Since the laying of its foundation stone in 2002, the NMEC has been conceived as celebrating Egypt’s unique heritage spanning over 4,000 years of history. With a focus on showcasing Egypt’s cultural, artistic, and historical evolution, the NMEC preserves and protects the nation’s archaeological, cultural, and ethnic treasures from successive civilisations.
It is the first museum in the Arab world focusing on civilisation and particularly on the ancient Egyptian civilisation and its successors. It is the only museum in Egypt that offers visitors the chance to explore the various periods of Egyptian civilisation, from prehistoric times to the modern era through a collection that highlights different aspects of Egyptian life through the ages, including religion, art, architecture, music, cooking, medicine, customs, and daily life.
A key attraction at the NMEC is the Royal Mummies Hall, where visitors can admire the 22 well-preserved mummies of ancient Egyptian kings and queens that were transported from the Egyptian Museum in Tahrir Square in a lavish parade that mesmerised the world in April 2021 and announced the NMEC’s official grand opening.
Two years after the royal procession, the NMEC has established itself as a world-famous museum and tourist destination not only for Egyptians and travellers but also for prominent figures and official and diplomatic visits. It has became the first educational cultural hub of its kind in the Arab world.
“The NMEC is more than just a museum,” said Ahmed Ghoneim, managing director of the NMEC authority. It combines antiquities, entertainment, and educational, scientific, historical, and cultural elements in one place.

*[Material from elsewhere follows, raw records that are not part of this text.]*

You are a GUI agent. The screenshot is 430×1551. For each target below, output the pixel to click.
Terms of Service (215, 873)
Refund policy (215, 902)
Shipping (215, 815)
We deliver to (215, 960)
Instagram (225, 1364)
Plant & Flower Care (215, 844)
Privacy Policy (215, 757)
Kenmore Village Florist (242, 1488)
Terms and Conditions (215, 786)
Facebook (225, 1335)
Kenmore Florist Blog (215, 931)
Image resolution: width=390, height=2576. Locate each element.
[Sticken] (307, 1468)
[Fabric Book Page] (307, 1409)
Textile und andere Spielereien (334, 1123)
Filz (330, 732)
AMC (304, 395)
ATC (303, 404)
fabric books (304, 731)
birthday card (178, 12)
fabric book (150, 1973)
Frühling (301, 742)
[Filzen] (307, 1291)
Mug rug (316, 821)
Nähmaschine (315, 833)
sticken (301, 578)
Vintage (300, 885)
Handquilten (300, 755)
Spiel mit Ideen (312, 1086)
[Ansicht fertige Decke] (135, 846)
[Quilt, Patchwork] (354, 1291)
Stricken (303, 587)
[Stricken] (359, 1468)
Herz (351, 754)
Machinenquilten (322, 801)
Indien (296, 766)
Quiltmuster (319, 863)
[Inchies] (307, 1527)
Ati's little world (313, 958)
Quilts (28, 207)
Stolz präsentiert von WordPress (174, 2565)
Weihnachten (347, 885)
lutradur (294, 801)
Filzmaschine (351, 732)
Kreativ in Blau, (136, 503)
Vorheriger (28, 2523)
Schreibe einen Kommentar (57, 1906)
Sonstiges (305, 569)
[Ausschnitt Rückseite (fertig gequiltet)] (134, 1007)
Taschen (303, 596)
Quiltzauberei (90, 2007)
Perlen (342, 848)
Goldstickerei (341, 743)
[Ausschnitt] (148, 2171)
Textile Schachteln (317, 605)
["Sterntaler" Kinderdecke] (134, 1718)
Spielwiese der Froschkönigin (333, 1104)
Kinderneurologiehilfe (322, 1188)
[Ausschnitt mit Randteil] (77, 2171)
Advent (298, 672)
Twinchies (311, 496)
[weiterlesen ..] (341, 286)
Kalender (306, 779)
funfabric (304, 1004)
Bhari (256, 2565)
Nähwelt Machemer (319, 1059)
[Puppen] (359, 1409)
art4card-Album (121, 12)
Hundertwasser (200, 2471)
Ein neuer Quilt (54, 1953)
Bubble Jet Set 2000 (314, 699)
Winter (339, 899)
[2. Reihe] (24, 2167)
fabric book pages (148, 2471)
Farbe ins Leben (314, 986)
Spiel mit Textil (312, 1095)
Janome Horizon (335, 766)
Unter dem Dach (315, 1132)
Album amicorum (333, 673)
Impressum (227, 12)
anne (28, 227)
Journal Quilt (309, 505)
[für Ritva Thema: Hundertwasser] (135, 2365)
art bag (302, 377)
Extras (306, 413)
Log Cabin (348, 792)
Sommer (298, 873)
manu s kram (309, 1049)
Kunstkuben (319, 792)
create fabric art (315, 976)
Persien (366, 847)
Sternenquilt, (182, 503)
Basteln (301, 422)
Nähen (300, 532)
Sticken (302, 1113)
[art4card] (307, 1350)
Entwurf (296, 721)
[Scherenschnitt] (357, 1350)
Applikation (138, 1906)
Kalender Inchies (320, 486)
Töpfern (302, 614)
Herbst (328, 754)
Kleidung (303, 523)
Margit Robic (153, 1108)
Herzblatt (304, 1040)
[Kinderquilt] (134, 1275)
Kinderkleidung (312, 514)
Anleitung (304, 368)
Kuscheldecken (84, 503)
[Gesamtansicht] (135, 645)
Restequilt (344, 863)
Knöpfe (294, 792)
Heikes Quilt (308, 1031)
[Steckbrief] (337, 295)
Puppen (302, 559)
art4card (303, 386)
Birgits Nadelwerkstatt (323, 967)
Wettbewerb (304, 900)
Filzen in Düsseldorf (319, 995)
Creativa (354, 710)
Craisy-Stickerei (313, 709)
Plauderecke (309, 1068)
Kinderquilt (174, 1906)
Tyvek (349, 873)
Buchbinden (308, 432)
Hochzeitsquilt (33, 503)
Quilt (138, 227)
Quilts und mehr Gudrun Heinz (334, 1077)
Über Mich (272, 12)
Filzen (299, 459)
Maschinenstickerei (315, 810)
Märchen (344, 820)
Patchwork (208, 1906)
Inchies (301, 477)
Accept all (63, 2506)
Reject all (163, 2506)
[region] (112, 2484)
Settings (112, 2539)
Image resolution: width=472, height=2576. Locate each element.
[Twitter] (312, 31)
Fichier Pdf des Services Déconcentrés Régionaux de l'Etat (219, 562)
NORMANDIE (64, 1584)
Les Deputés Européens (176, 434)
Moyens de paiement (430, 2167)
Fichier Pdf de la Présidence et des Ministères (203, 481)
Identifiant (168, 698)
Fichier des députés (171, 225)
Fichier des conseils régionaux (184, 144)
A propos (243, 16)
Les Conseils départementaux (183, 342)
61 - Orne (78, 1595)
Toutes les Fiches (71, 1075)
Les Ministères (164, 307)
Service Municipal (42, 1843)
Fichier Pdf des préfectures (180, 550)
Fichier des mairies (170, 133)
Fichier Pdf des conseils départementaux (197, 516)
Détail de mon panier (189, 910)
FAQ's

Ghoneim said that the Pharaohs Golden Parade and grand opening of the NMEC had created untapped demand for visiting Egypt and to explore this new venue and the treasures it houses, especially the royal mummies. The buzz created by the parade stimulated the feelings of all Egyptians and increased their enthusiasm to visit the new museum and view the mummies of their ancestors who built the ancient Egyptian civilisation.
The NMEC has continued to build up its own reputation and to preserve its quality standards, not only in accordance with its stupendous collection but also with the quality of the services provided to visitors, making their visit unique and offering them a vibrant and exciting experience.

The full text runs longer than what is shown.